78,000 Tags in 5 days: Analyzing Post Tag Trends

It's pretty clear that the HIVE Blockchain is used quite commonly for posts, and most of those posts have at least one tag/topic included with it. Sometimes I struggle figuring out what tags to use when creating a post, and wanted to find some information to help me decide.

The code for the Blockchain Tug of War and Blockchain Vampires games was already filtering out post data from the Blockchain, and it was pretty simple to add some lines to begin tracking tags. I accomplished the code side by simply filtering out each tag for each post and adding it in CSV style to a log file. This ensured that the blockstream code itself could still run very quickly and prevent desync with the HIVE Blockchain.

If you don't know, one block is created every 3 seconds on HIVE, and to get the data from the Blockchain you stream the blocks, which means your application gathers the block data every time a new one is generated. Because the Blockchain is timing based, your application also needs to match the same intervals, and it cannot be running slowly or else it will become backed up or miss blocks.

For tag analysis, for now I was simply looking for the frequency of tag occurrences within the 5 day window. To accomplish this I simply had to take the log file and import the CSV into a spreadsheet. From the spreadsheet I used =unique() to identify each specific tag, and then used =countif() to identify the number of occurrences of each tag. Finally I used =sort() to organize the tags by number of occurrences (highest first). I ended up with 78,000 different tag entries in the 5 day window!

An additional note about the tag data is that it includes tags for communities, so many of the tags are related to communities or front-ends and depending on the posting method may have been added to the post automatically. Because I want to gather data for what to include on posts, I found the community related tags to still be useful.

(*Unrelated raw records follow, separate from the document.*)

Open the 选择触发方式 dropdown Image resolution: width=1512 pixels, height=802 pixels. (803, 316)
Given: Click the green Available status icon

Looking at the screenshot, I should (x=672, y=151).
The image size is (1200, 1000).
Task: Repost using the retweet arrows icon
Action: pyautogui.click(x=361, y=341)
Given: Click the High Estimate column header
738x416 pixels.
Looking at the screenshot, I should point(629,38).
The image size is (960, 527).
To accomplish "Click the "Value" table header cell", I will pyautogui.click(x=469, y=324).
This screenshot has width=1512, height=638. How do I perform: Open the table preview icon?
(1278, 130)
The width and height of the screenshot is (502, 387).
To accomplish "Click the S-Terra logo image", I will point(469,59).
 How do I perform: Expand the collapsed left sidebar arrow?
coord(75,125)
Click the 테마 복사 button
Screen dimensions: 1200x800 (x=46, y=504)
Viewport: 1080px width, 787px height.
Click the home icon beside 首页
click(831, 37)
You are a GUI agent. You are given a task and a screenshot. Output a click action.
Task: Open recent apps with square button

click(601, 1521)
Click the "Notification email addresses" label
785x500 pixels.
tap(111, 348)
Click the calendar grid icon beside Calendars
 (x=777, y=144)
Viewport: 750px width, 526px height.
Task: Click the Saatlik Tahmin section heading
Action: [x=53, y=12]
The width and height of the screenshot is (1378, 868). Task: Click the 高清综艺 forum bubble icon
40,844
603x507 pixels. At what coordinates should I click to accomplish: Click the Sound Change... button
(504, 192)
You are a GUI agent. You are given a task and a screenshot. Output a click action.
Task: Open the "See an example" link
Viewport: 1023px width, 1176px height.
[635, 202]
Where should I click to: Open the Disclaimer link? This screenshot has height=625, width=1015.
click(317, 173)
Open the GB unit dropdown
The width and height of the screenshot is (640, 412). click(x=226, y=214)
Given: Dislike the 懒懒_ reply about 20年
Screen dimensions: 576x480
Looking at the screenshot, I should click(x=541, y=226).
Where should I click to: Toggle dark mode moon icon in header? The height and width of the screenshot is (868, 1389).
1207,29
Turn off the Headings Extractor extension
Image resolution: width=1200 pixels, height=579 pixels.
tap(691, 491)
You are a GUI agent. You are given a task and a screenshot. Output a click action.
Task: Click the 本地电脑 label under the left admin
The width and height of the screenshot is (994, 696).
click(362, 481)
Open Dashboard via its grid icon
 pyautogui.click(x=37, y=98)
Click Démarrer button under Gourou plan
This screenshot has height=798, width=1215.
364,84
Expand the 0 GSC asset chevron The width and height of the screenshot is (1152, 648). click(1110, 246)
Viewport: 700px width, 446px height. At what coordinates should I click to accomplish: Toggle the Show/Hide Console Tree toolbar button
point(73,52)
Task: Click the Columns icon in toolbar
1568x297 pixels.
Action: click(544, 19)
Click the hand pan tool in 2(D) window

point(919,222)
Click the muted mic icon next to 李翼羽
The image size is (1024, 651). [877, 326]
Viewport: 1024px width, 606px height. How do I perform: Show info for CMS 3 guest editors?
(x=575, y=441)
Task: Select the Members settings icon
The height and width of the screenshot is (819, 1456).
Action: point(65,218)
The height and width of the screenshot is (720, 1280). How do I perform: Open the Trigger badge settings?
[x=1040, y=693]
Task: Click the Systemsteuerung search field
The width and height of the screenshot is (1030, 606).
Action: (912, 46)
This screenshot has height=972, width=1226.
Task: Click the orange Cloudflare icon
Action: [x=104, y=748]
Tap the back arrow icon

I was a little bit surprised by the tag trending data, and it also made me realize I've been using tags that are not very popular! Below is an image of the top 99 tags by number of occurrences within the 5 day window. It is also important to note that there were almost 7,000 individual tags, a lot of which were only used one time within the 5 days!

HIVE Posts Tag Trending Data.jpg

One note, if you are ever filtering tags with your own application, is that currently HIVE allows newline characters in tags, so be sure to account for that when parsing the tag data!

My final test is to see the difference tags make, and so for this post I'm going to try to include popular tags that loosely relate as opposed to unpopular tags that specifically relate. A final note about this is that the first tag is special and is used to organize the post in different communities/locations. In this case, because I manually entered proofofbrain as my first tag, the post is going to be placed in proofofbrain, even though I did not select it from the PeakD interface.

I am going to continue to analyze tags and topics from posts on HIVE and will keep you updated with interesting findings. If there are specific tags you would like to track please let me know and I will add them to the Blockchain Tug of War game!
-Ace

Sort:  

Sucks that our most popular tags are from people just trying to farm a tiny bit of extra crypto. I look forward to when every topic imaginable has a tag full of juicy content.

I agree, it is difficult right now because there is a lot of farming, and the future will bring better organization and content. Thankfully the back-end structure itself is set up very well for the brighter future!

Though there are crypto farmers trying to jump on every popular tags, like the #neoxian tag, I really need some explanation on it.

Regardless, this project is an interesting one and shows the limitless capabilities of the Blockchain. And honestly, reporting on tags these way is good for SEO, though it may impede creativity to some degree as people will naturally tend to go with the crowd.